Effect of other medicinal products on desogestrel

ALL medications a woman is taking, whether prescribed, OTC, herbal, etc. should be checked for potential interactions with Lovima.

Interactions can occur between desogestrel and drugs that induce liver enzymes, which can then lead to increased clearance of sex hormones such as desogestrel. Drugs that have this effect may also include some herbal medications, such as St John's wort. As a result, blood levels of desogestrel may be reduced, potentially leading to breakthrough bleeding and/or an increased risk of contraceptive failure.

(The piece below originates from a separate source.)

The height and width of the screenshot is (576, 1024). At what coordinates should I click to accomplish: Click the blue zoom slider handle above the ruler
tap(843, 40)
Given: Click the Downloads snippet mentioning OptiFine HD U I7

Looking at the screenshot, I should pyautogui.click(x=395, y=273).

The prescribing information (SmPC, British National Formulary [BNF] or Stockley's Drug Interactions) of any concomitant medications should always be consulted to identify potential interactions with Lovima. If clinically relevant interactions are identified, the woman should be referred to her doctor for further contraception advice. 

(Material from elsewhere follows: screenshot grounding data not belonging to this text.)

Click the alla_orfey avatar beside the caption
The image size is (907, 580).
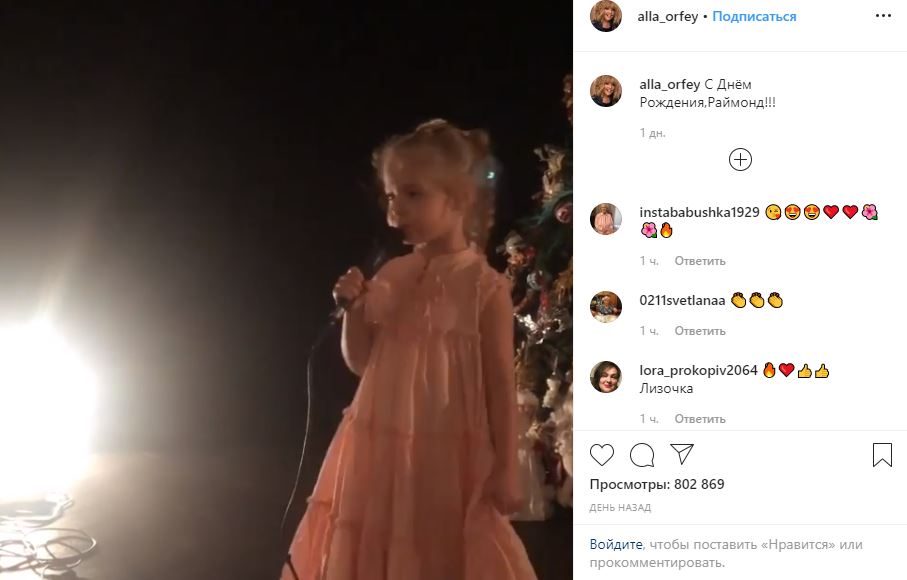coord(606,91)
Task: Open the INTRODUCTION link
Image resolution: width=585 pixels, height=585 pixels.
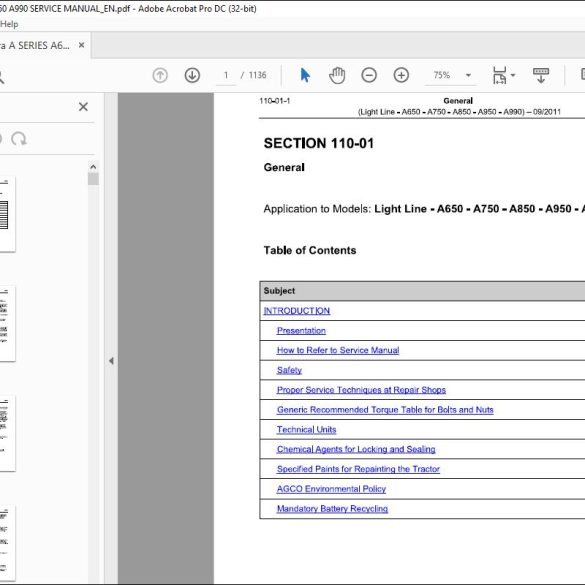Action: coord(297,311)
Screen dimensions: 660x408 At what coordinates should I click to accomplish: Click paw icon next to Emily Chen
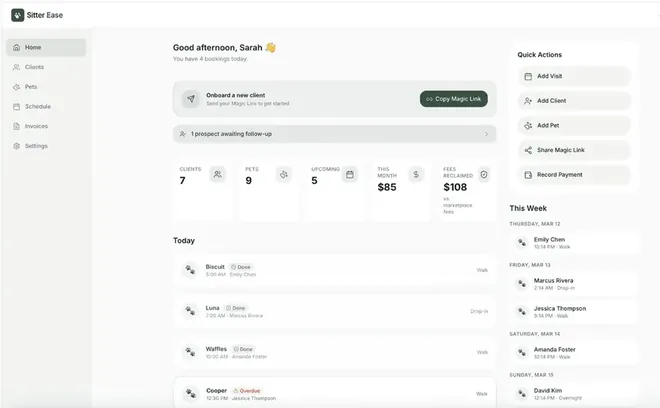pyautogui.click(x=522, y=243)
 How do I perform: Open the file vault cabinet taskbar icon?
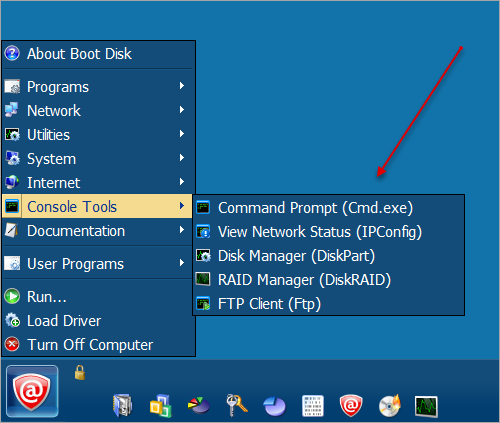[122, 405]
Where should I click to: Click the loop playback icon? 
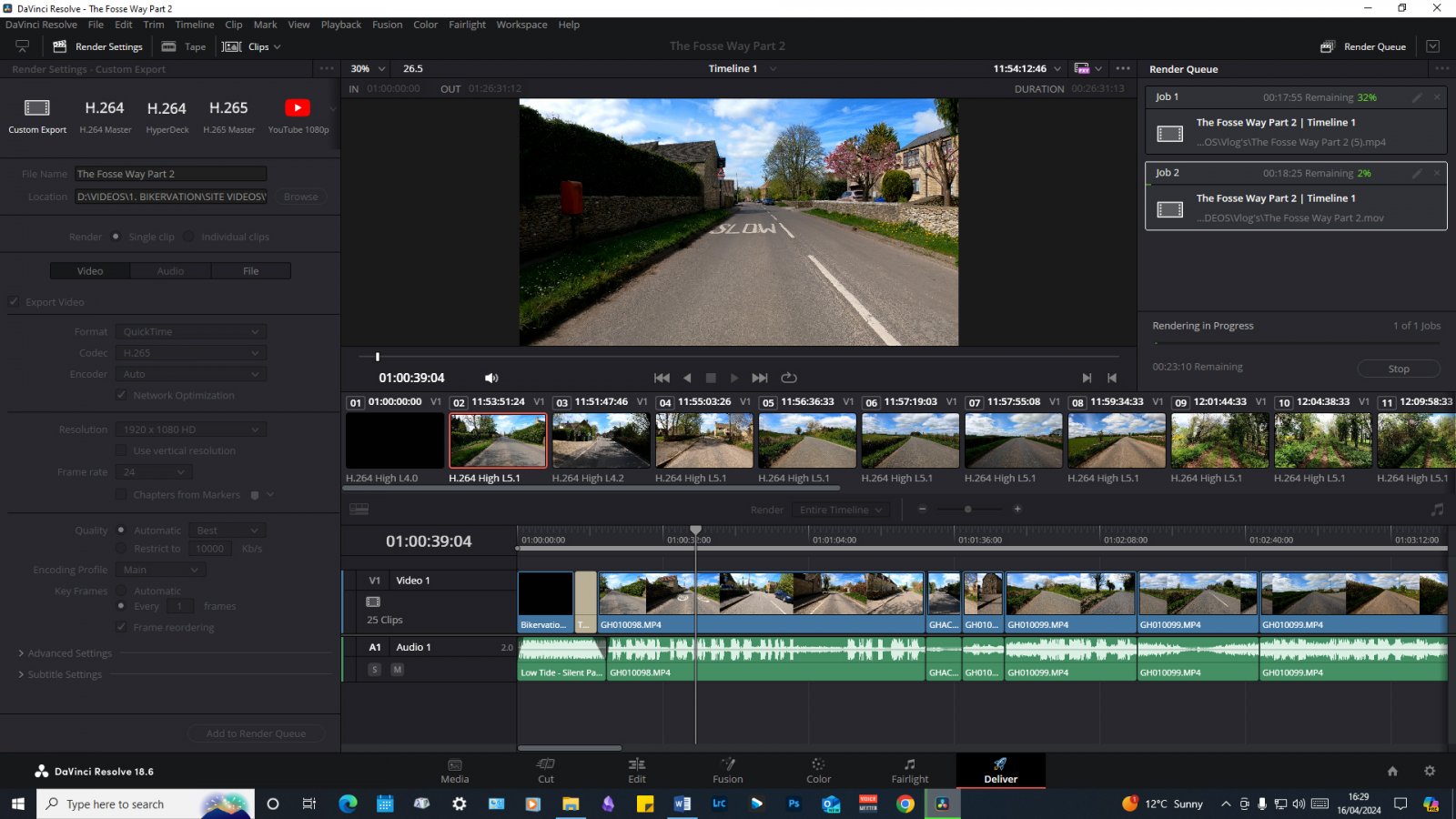(x=789, y=378)
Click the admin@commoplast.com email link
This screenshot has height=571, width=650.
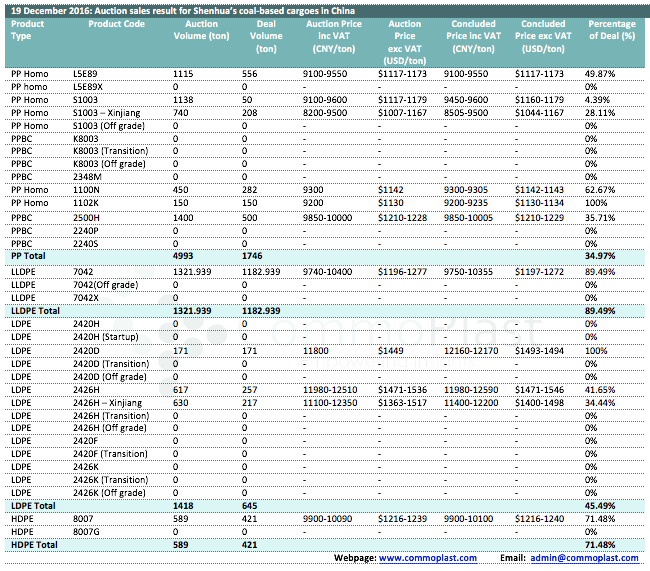[x=584, y=558]
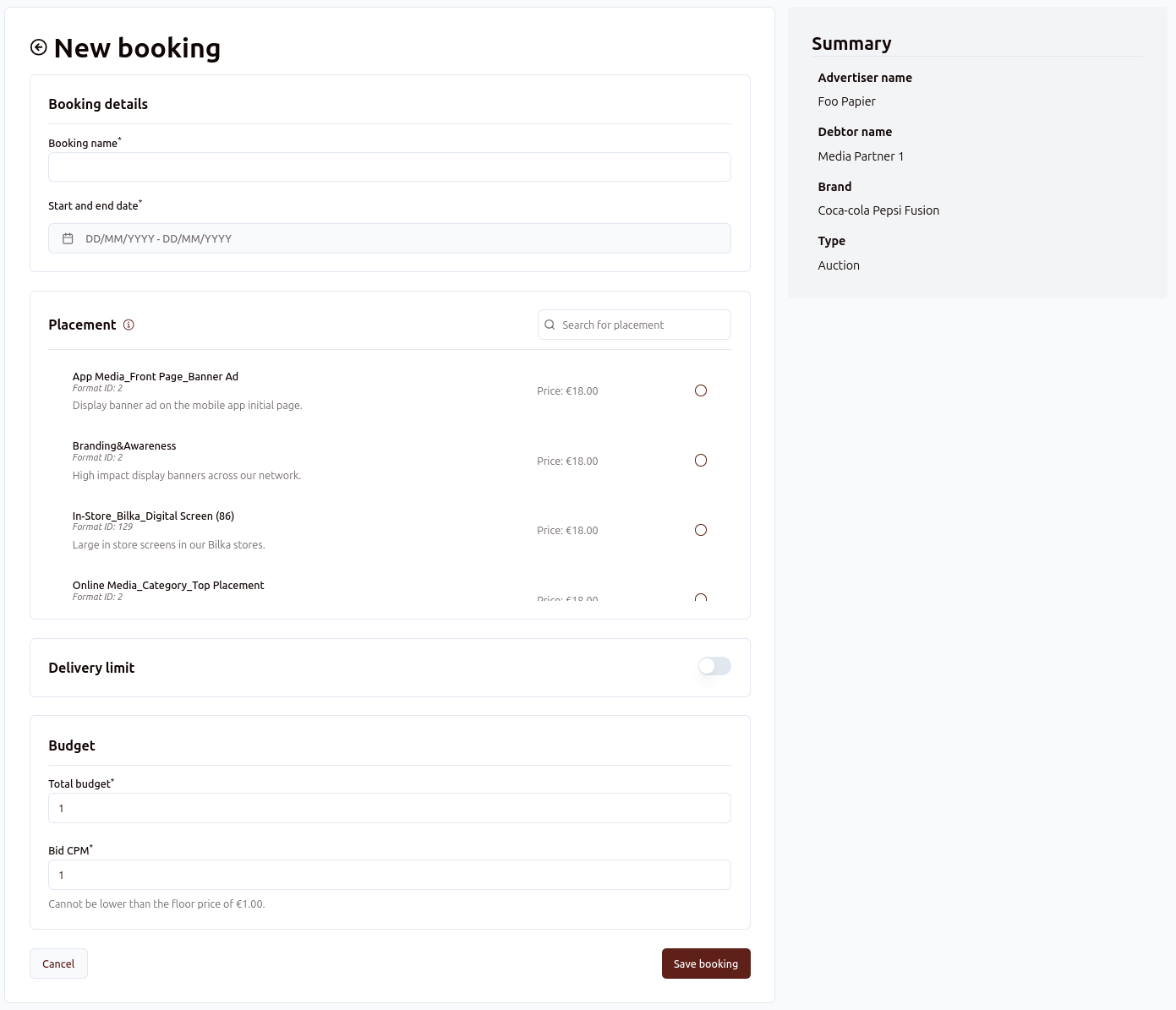Click the Save booking button
This screenshot has height=1010, width=1176.
click(705, 964)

Hepatic enzyme-inducing drugs may increase the clearance of contraceptive hormones such as Lovima.

Some examples include:

Drug class Therapy area Examples
Anticonvulsants Epilepsy

Hydantoins (e.g. phenytoin)

Barbiturates (e.g. phenobarbital)

Primidone, carbamazepine, oxcarbazepine, felbamate, topiramate

Antibiotics and antivirals Tuberculosis, HIV infections, hepatitis C infections or other infectious diseases Rifampicin, rifabutin, ritonavir,* nelfinavir,* nevirapine,* boceprevir,* telaprevir,* efavirenz, griseofulvin
Endothelin receptor antagonists Pulmonary arterial hypertensions Bosentan
Herbal remedies Depressive mood St John's wort (Hypericum perforatum)

*These agents have variable effects on clearance of contraceptive hormones and may increase or decrease plasma concentrations of progestins.

Women taking any of the above medications should not be supplied Lovima tablets and should be referred to their doctor.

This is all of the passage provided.